The Misconceptions About Where Our Tax Dollars Go

It's worth remembering that taxes pay for things we want government to do.


Chad Stone is chief economist at the Center on Budget and Policy Priorities.

With tax day fast approaching, it's worth remembering why we collect taxes. It's to pay for things we want government to do.

Americans don't like government spending in the abstract; a Gallup poll shows that they think about half of all federal spending and over 40 percent of state spending is wasted. When it comes to specifics, however, most Americans oppose cuts in Social Security, Medicare, defense, education, and antipoverty programs while favoring cuts in foreign aid.

[Read the U.S. News debate: Given The Current Deficit Crisis, Should Foreign Aid Be Cut?]

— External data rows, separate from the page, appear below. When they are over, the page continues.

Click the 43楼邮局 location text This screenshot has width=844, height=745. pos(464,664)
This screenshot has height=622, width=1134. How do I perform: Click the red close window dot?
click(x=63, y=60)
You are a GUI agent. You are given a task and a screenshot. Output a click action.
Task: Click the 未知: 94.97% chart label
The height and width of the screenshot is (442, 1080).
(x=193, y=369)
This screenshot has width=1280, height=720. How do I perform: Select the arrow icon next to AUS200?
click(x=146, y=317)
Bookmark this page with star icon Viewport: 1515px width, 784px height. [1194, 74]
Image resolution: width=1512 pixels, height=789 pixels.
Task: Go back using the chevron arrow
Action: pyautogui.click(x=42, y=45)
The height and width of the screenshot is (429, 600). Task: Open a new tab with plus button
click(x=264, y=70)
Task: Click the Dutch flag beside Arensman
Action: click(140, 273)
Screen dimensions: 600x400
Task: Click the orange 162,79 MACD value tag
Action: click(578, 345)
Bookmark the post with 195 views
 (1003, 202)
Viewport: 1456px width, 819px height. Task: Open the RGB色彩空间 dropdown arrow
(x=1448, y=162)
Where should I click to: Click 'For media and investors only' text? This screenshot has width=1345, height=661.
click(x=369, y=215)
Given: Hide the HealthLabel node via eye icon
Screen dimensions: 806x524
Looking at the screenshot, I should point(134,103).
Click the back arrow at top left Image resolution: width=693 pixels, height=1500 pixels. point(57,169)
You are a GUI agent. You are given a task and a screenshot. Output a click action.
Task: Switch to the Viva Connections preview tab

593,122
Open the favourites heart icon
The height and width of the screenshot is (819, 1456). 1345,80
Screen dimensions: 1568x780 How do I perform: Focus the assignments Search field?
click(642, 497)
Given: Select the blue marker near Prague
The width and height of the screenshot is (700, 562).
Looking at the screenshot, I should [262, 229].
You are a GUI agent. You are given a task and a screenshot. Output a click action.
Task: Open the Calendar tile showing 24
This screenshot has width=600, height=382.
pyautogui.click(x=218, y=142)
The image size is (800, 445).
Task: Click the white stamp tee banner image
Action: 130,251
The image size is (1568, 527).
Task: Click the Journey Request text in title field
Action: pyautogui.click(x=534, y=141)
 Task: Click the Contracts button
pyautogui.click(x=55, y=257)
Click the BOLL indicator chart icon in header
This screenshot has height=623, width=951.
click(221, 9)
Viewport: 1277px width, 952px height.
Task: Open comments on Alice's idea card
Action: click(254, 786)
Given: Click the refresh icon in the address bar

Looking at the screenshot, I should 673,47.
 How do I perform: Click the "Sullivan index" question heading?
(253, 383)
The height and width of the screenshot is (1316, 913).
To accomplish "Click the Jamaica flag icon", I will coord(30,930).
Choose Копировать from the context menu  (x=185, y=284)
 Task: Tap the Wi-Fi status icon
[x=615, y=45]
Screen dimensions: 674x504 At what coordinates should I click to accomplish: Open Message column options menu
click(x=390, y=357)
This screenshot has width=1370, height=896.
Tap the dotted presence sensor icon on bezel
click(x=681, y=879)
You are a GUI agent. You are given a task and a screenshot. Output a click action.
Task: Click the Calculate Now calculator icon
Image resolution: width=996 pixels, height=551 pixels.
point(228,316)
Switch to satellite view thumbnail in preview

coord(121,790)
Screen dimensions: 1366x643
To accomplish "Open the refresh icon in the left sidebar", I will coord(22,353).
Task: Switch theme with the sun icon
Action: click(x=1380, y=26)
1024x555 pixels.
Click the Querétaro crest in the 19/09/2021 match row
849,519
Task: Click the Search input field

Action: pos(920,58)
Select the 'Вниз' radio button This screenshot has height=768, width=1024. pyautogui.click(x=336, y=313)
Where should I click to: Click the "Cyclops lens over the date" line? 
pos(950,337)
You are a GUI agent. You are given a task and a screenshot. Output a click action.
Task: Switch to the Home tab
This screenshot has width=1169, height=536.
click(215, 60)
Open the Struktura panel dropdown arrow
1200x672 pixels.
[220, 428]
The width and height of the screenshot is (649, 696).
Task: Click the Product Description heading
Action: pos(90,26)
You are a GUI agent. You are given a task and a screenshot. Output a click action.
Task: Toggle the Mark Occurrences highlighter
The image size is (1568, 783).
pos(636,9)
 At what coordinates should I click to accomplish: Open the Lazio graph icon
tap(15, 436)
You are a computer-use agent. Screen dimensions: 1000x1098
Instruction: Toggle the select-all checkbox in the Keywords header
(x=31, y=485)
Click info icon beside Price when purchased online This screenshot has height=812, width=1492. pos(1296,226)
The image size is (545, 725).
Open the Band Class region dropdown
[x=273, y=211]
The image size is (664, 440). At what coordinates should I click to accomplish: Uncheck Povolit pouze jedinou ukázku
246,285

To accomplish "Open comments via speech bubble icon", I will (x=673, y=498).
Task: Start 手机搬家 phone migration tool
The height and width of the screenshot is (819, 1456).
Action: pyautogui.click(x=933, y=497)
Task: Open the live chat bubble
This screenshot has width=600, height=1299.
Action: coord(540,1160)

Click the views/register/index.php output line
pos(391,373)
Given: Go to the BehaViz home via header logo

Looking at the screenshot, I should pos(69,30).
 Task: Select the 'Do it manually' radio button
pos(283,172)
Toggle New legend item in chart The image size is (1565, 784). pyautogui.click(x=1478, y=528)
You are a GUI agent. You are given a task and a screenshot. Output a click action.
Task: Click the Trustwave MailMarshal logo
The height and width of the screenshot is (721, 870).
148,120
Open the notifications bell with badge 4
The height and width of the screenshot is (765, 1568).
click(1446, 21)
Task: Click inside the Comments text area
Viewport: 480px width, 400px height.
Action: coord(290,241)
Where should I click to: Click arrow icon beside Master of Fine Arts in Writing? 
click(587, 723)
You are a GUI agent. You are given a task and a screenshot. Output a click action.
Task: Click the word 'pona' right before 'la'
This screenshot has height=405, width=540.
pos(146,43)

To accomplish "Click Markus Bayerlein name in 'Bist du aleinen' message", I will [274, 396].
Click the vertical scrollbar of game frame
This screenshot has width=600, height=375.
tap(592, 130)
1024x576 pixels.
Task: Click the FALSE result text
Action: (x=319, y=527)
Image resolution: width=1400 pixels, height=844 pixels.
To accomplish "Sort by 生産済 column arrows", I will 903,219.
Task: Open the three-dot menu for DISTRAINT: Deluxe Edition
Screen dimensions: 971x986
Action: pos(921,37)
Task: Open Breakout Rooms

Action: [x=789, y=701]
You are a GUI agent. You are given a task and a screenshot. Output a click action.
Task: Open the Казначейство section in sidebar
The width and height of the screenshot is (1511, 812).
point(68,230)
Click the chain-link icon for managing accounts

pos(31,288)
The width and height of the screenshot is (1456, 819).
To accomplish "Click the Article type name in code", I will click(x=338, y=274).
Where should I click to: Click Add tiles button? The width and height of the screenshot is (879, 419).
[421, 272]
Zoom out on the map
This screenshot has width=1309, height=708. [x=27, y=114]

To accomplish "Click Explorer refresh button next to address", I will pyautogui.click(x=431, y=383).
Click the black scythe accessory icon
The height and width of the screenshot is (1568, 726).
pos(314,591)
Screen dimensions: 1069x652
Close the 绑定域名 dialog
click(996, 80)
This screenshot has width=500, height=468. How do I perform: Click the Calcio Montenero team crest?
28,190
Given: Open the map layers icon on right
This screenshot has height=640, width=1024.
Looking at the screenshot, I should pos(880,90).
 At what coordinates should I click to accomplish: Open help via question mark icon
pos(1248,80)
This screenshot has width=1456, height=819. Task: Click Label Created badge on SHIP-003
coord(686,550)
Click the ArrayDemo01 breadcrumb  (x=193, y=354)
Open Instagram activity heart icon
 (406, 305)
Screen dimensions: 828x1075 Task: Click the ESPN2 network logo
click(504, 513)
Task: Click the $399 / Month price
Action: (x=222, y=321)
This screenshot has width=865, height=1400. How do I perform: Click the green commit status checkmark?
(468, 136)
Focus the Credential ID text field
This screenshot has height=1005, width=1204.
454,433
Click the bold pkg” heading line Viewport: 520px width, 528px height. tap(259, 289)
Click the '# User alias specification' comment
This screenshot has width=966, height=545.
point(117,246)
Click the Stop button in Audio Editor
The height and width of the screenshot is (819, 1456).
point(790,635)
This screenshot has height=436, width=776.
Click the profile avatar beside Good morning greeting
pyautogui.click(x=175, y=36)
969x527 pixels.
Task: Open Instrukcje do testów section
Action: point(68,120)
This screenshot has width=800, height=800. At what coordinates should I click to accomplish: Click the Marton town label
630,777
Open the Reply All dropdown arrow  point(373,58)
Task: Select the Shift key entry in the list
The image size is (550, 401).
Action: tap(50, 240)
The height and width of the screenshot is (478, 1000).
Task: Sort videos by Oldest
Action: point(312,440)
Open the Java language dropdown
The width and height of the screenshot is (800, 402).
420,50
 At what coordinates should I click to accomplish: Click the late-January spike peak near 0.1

These poll results show not only how schizophrenic Americans are about government spending, but also how little they know about where their taxes go. Those facts are laid out in two "policy basics" documents from the Center on Budget and Policy Priorities, one on where federal taxes go and one on where state taxes go.

At the federal level, most of the budget goes toward defense, Social Security, and major health programs, as the chart below shows. Programs that most Americans oppose cutting—Social Security, defense, education and Medicare (which accounts for almost two-thirds of the Medicare, Medicaid, and CHIP slice of the pie)—plus interest on the debt account for about three out of every five federal dollars. Only about 1 percent of the budget goes toward foreign aid. Knowing these facts, would Americans still think that more than half the federal budget is waste that could be cut away without seriously harming government programs they value?

The bulk of spending at the state level goes toward education and healthcare, as shown in the chart below. If Americans knew that, would they still think state spending could be slashed by over 40 percent without affecting state services they value?

Some grumbling about our tax bills is natural at this time of the year. But Americans might want to take a closer look at how their government actually spends their tax money and remember the observation of former Supreme Court Justice Oliver Wendell Holmes Jr., that "taxes are the price we pay for a civilized society."